🤖 AI Summary
This work addresses the challenge of modeling heteroskedasticity and stylized facts—such as volatility clustering, heavy tails, and the leverage effect—in financial time series generation using diffusion models. To this end, we propose a novel diffusion-based generative framework that integrates geometric Brownian motion (GBM) into the forward noising process. Specifically, GBM induces proportional noise injection on asset prices, yielding a variance-exploding stochastic differential equation (SDE) for log-price dynamics, thereby enabling intrinsic modeling of key financial phenomena. The reverse process employs conditional score matching jointly optimized with a Transformer architecture. Experiments on real stock market data demonstrate that our model significantly outperforms existing baselines, faithfully reproducing critical financial statistics—including autocorrelation of squared returns, tail exponents, and asymmetric volatility responses. Our approach establishes a new paradigm for financial synthetic data generation, reconciling theoretical soundness with empirical effectiveness.
📝 Abstract
We propose a novel diffusion-based generative framework for financial time series that incorporates geometric Brownian motion (GBM), the foundation of the Black--Scholes theory, into the forward noising process. Unlike standard score-based models that treat price trajectories as generic numerical sequences, our method injects noise proportionally to asset prices at each time step, reflecting the heteroskedasticity observed in financial time series. By accurately balancing the drift and diffusion terms, we show that the resulting log-price process reduces to a variance-exploding stochastic differential equation, aligning with the formulation in score-based generative models.

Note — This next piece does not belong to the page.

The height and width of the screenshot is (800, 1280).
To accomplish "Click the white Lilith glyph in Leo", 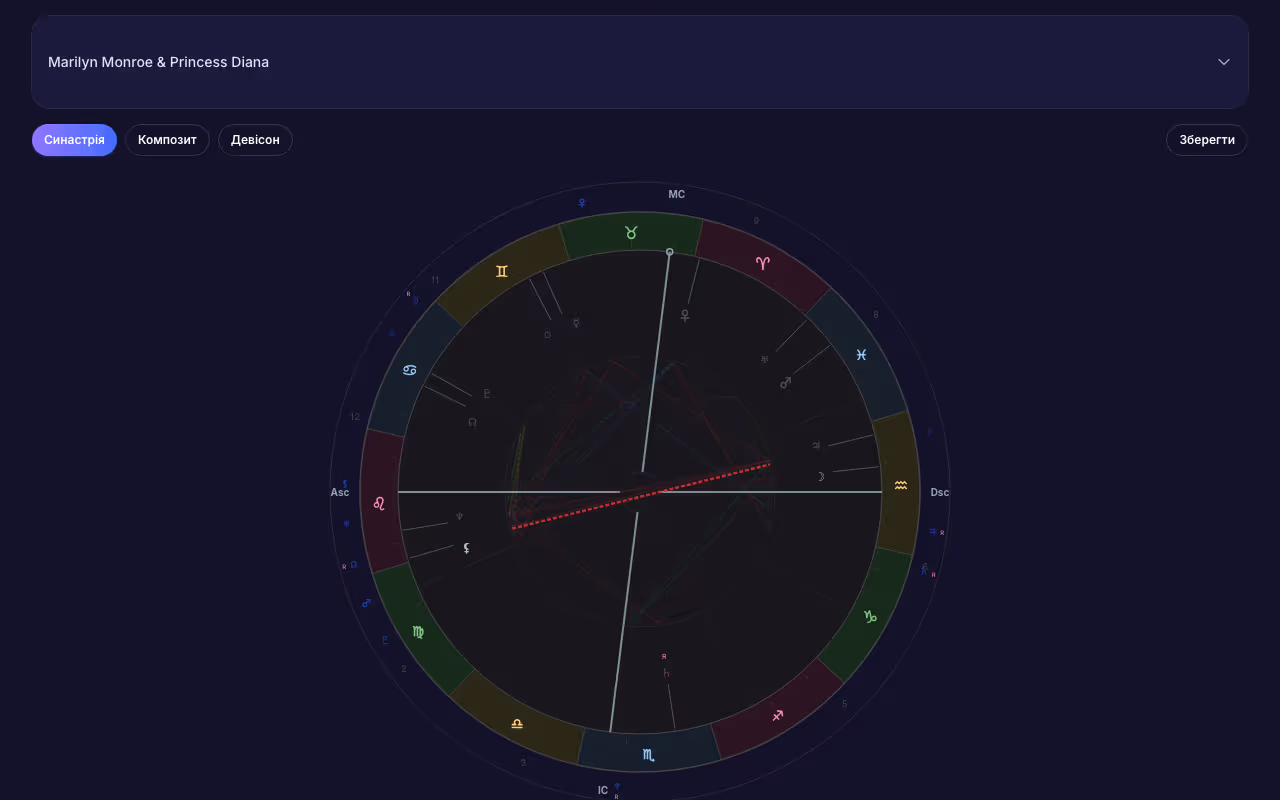I will (x=466, y=548).
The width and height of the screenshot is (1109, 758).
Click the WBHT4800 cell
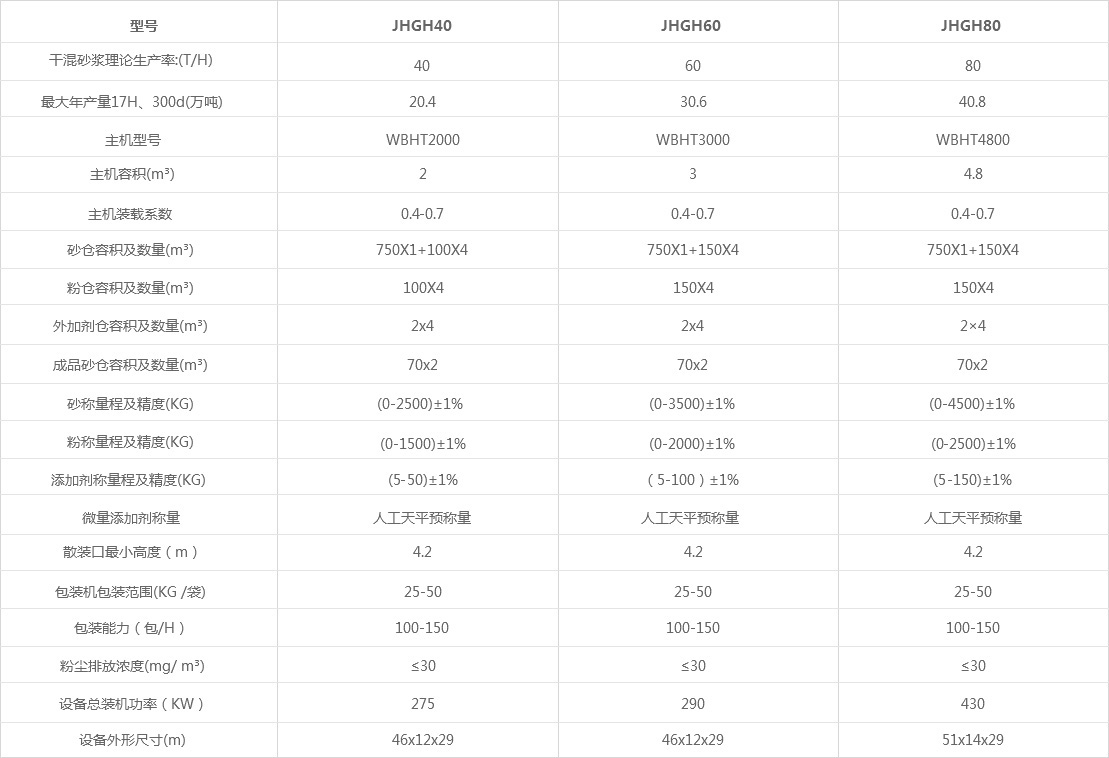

The reverse-time generative process is trained via denoising score matching using a Transformer-based architecture adapted from the Conditional Score-based Diffusion Imputation (CSDI) framework. Empirical evaluations on historical stock data demonstrate that our model reproduces key stylized facts heavy-tailed return distributions, volatility clustering, and the leverage effect more realistically than conventional diffusion models.